------ EXTRACT TO READ

None of those questions can be answered from GitHub alone. None can be answered from Jira alone. They all require the relationship between what engineering shipped and what the business intended — which PRs correspond to accepted work, which correspond to customer pain, and which represent autonomous AI activity that was never explicitly planned.

The absence of that relationship is not a tooling inconvenience. It is a measurement gap. A team that cannot answer those questions is optimizing for a number that does not connect to the outcomes the business actually cares about. AI code review tools that operate only on diffs do not close this gap — the gap is not in the code, it is between the code and the intent.

Connecting the PR flood to business intent

The fix is not to count PRs differently. It is to stop treating PR count as the primary signal and start asking which PRs corresponded to work that mattered — measurably, against Jira epics, customer tickets, and sprint commitments.

Kognita: PR activity mapped to Jira intent

Kognita: connecting the PR flood to business intent

  "Which PRs this month touched services that have open
   customer-reported bugs in Jira?"
  -> surfaces the 12 that were actual bug fixes
  -> surfaces the 8 that may have introduced new regressions

  "Which of this sprint's merged PRs correspond to
   accepted epics vs. unplanned changes?"
  -> 28 linked to accepted work
  -> 41 with no Jira connection — unplanned drift

  "Which services have had the most PR activity but
   the fewest closed Jira tickets against them?"
  -> identifies AI churn: high output, no product progress

Kognita connects the codebase and Jira in a queryable layer. The question "which PRs this month touched services that have open customer-reported bugs?" becomes a query, not a multi-hour investigation. The question "which of this sprint's merged PRs correspond to accepted epics?" gets answered without manually cross-referencing GitHub and Jira export files.

This is what technical debt invisible to leadership shares with PR vanity metrics: both are symptoms of a measurement layer that was built for a world where engineering output was slower and more legible. AI-speed engineering generates output faster than the measurement layer can interpret it. The output accumulates without the business context that would make it meaningful.

------------
------ EXTRACTED MATERIAL

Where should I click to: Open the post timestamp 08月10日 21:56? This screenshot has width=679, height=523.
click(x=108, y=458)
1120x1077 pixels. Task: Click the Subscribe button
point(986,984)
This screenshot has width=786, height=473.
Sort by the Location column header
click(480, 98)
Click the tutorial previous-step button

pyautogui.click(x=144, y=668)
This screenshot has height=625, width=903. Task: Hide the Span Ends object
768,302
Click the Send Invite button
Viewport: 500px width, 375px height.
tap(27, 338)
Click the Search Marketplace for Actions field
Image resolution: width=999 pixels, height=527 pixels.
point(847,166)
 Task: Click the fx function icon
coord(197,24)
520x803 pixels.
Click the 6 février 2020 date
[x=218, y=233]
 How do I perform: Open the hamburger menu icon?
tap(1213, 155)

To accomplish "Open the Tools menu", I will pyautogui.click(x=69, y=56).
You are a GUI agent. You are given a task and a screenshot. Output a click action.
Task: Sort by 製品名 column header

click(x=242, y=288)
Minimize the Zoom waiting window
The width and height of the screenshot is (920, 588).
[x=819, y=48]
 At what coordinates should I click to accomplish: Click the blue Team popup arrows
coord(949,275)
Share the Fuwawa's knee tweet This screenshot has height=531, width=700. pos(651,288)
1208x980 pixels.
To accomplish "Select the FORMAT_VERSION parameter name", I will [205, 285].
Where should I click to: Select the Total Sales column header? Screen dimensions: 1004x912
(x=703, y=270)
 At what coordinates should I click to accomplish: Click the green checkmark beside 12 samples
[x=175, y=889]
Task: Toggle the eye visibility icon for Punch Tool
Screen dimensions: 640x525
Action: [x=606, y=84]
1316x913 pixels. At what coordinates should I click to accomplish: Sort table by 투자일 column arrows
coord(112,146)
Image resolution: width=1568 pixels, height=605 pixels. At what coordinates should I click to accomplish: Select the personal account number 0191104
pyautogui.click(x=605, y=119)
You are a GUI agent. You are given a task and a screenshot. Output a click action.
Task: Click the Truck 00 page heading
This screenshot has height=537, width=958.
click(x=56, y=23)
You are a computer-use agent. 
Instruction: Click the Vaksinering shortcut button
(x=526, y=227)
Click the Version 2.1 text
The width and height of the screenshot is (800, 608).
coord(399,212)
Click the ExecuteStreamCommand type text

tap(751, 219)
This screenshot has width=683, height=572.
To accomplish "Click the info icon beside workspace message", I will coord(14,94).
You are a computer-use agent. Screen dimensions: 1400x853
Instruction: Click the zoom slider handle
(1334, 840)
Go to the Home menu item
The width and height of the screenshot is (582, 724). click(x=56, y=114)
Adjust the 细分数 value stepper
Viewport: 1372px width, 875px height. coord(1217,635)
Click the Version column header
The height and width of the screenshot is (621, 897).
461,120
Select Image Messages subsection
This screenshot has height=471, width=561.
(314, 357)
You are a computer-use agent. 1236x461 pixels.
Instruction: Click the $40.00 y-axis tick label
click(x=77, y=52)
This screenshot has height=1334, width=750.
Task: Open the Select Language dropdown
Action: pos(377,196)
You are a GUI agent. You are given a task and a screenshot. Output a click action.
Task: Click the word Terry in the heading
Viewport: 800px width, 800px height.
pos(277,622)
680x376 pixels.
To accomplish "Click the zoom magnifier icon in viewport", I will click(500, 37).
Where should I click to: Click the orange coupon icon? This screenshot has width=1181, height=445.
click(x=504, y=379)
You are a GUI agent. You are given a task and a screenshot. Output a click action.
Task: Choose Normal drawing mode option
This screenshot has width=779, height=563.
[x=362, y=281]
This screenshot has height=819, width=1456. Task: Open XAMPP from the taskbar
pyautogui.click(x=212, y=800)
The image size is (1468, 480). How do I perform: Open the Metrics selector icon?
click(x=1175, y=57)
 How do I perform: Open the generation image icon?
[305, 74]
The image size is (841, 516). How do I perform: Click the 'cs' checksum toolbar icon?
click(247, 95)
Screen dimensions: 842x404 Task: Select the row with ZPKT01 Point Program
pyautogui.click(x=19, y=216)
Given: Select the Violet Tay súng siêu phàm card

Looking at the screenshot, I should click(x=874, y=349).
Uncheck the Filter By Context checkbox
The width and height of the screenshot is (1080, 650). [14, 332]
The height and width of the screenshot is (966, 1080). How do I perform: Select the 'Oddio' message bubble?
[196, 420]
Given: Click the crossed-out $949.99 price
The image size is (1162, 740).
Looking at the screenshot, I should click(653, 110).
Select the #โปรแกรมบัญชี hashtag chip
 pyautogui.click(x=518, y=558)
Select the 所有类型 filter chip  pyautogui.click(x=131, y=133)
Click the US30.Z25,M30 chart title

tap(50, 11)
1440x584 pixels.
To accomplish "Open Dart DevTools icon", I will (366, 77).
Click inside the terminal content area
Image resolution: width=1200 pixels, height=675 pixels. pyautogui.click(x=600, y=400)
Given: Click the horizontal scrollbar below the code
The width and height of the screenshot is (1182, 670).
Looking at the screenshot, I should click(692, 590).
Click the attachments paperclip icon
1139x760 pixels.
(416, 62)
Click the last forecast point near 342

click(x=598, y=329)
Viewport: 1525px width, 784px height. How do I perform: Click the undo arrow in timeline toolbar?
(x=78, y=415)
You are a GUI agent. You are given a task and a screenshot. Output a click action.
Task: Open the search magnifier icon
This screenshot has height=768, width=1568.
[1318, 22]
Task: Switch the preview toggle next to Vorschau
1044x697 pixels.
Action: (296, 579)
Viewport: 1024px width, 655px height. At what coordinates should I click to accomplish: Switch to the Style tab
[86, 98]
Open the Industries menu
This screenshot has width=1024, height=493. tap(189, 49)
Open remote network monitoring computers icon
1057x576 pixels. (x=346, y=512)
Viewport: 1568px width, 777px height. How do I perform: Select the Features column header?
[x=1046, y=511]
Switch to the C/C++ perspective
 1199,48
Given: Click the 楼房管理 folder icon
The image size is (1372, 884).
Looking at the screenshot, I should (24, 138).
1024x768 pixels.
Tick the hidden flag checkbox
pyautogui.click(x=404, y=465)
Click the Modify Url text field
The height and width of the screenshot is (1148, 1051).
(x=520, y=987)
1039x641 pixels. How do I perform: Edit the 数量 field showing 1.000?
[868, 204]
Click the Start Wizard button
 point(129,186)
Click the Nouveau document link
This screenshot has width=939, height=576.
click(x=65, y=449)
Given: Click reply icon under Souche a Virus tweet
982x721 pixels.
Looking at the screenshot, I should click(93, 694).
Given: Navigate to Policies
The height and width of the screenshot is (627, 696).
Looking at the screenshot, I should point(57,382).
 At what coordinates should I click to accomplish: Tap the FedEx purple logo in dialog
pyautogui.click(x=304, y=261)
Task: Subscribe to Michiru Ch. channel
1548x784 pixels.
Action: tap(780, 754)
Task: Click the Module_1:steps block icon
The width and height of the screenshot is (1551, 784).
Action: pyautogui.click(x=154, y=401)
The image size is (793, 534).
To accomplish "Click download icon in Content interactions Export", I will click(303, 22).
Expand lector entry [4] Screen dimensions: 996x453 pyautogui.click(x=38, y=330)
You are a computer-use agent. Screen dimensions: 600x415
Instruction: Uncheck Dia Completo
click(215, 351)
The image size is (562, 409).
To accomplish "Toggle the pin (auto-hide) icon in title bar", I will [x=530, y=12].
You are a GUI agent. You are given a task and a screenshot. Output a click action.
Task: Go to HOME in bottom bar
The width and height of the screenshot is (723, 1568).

------------

Carry the passage on PR counts and business intent forward from its last sentence. The lines are separate material and have no connection to the passage on PR counts and business intent.

SOLVED EXERCISE
What the metric should actually track

Teams that have moved past PR count as a primary signal are tracking a different set of questions. What fraction of PRs this sprint had a linked Jira ticket at merge time? Of those, what fraction corresponded to accepted epics rather than engineer-initiated tasks? How many customer-reported issues were closed by merged PRs this month, and how does that compare to how many new issues were opened?

These metrics require the connection between codebase activity and business intent. They are harder to compute than counting merged PRs. They are also the only metrics that tell you whether the AI adoption investment is delivering outcomes or just generating output. An organization that cannot distinguish between the two will keep celebrating the number while the outcomes stay flat — a pattern described in detail in the context of AI coding velocity that doesn't translate to business results.

Final take

200 PRs is a fact. It is not a result. The result is whether customers got what they needed, whether bugs got fixed, whether the system is in better shape than it was 30 days ago. Those results live in the connection between what was merged and what was intended — a connection that requires codebase truth and Jira truth in the same place.

PR count is not a business metric. It never was, and AI coding tools have made it less useful faster than most organizations have noticed. The question isn't how many PRs shipped. The question is which ones moved something that mattered — and answering that requires the link between engineering activity and business intent that most teams are still missing.